=== Selection ===
The pilot's interface to SVLM on the primary flight display is the Runway Approach Indicator, a suite of primary-flight-display cues that use first principles and visuals to help navigate to the runway end, and a “level of service” monitor to indicate the health of the SVLM system. Running in the background are five new monitors that validate the information and allow the synthetic scene to be used for navigation and lower minimums.
En route to Tucson International at 15,500 ft., we set up the Dassault flight-management system to fly the LPV approach to Runway 11 Left. The level-of-service monitor in the top right corner of the display has green text that lists the type of approach, the unique identifier for the approach, and a label that reads either “SVLM” or “NO SVLM.” In this case, “SVLM” was written in green text, meaning the approach was usable. An audible “No SVLM” or its accompanying text in an amber box in the level-of-service monitor means the approach must either be abandoned or flown as a normal ILS or LPV. Below the normal ILS or LPV minimums, the box turns red and pilots must fly the missed-approach procedure.
As Wyatt puts it, there are “five ways to make the SVLM go amber or red”—a fault in any of the five monitors. The runway-data-integrity monitor compares runway coordinates from two disparate databases to make sure the runway approach indicator box is correctly aligned to the runway; the altitude monitor compares barometric-, radio- and GPS-based altitude to protect against a bad barometric or GPS altitude; the missed-approach monitor identifies the missed-approach point by its distance from the runway rather than a barometric altitude; the approach-deviation monitor protects against crew flight technical errors, and the delta-position monitor compares the path along the ILS or LPV approach being flown with the aircraft's inertial reference system (IRS) baseline path.
The IRS reference path is key to Honeywell's approach to gaining lower minimums. With LPV and Cat. 1 approaches, the FAA allows for a 6-sec. lag between the time the ground or satellite-based approach guidance has a fault and becomes unusable to the time the aircraft must be alerted. For minimums lower than 200 ft. the FAA requires a 2-sec. notification time however, meaning LPV or Cat. 1 ILS beam data cannot be used. Honeywell solves the problem by decoupling the GPS data from the IRS after calibrating and monitoring the IRS system starting at about 4 nm from the runway end for period of 12-23 sec. After that time, the runway-approach-indicator guidance is based on the decoupled IRS output.

=== Problems to solve ===
(A) Please repeat part of the SVLM passage word for word, beginning at the words "The pilot's interface" and stopping after "and lower minimums.".
(B) Answer these questions from the SVLM passage:
(i) At what altitude was the Dassault flight-management system set up for the approach to Tucson International?
(ii) How long a lag does the FAA allow with LPV and Cat. 1 approaches?
(iii) By what does the missed-approach monitor identify the missed-approach point?

=== Given data ===
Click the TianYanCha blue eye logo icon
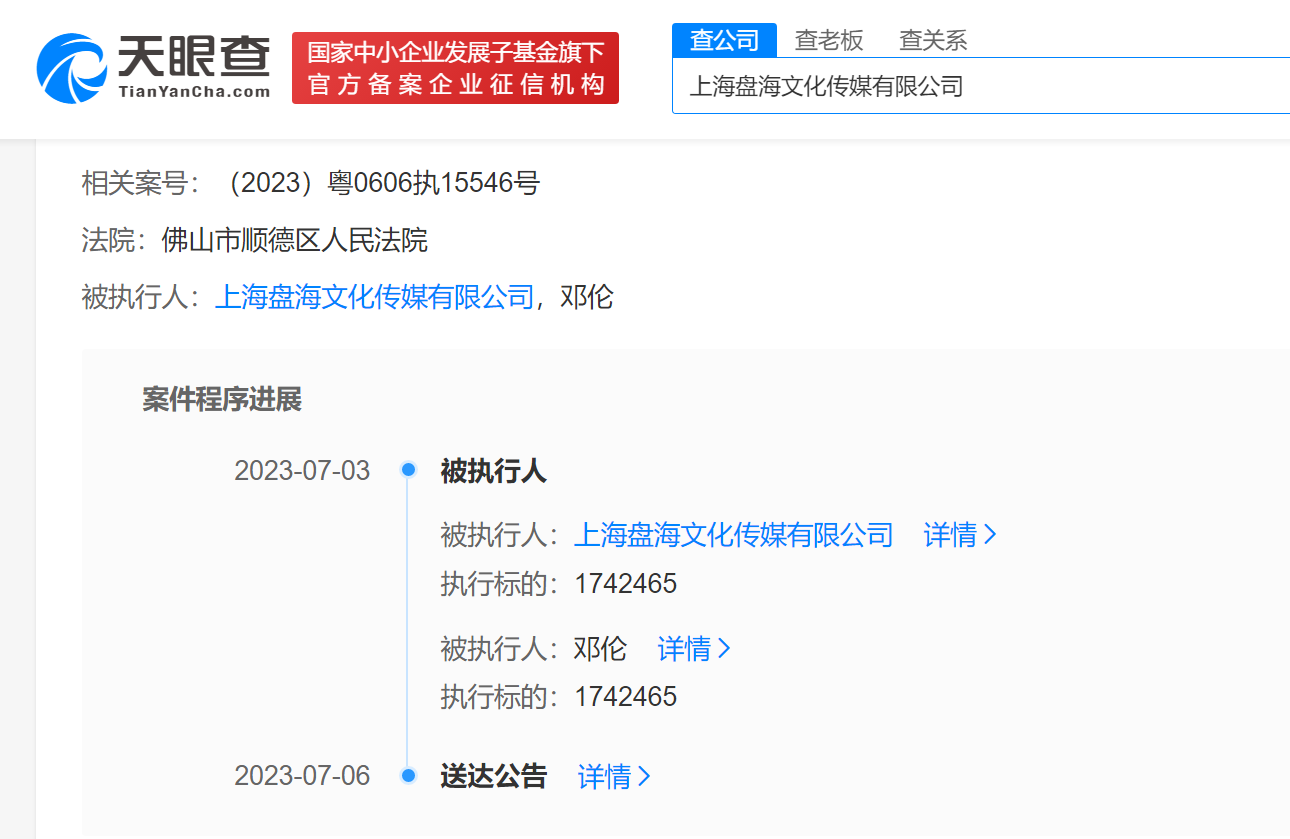This screenshot has width=1290, height=839. 71,69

=== Task results ===
(A)
The pilot's interface to SVLM on the primary flight display is the Runway Approach Indicator, a suite of primary-flight-display cues that use first principles and visuals to help navigate to the runway end, and a “level of service” monitor to indicate the health of the SVLM system. Running in the background are five new monitors that validate the information and allow the synthetic scene to be used for navigation and lower minimums.

(B)
(i) 15,500 ft.
(ii) 6 seconds.
(iii) By its distance from the runway.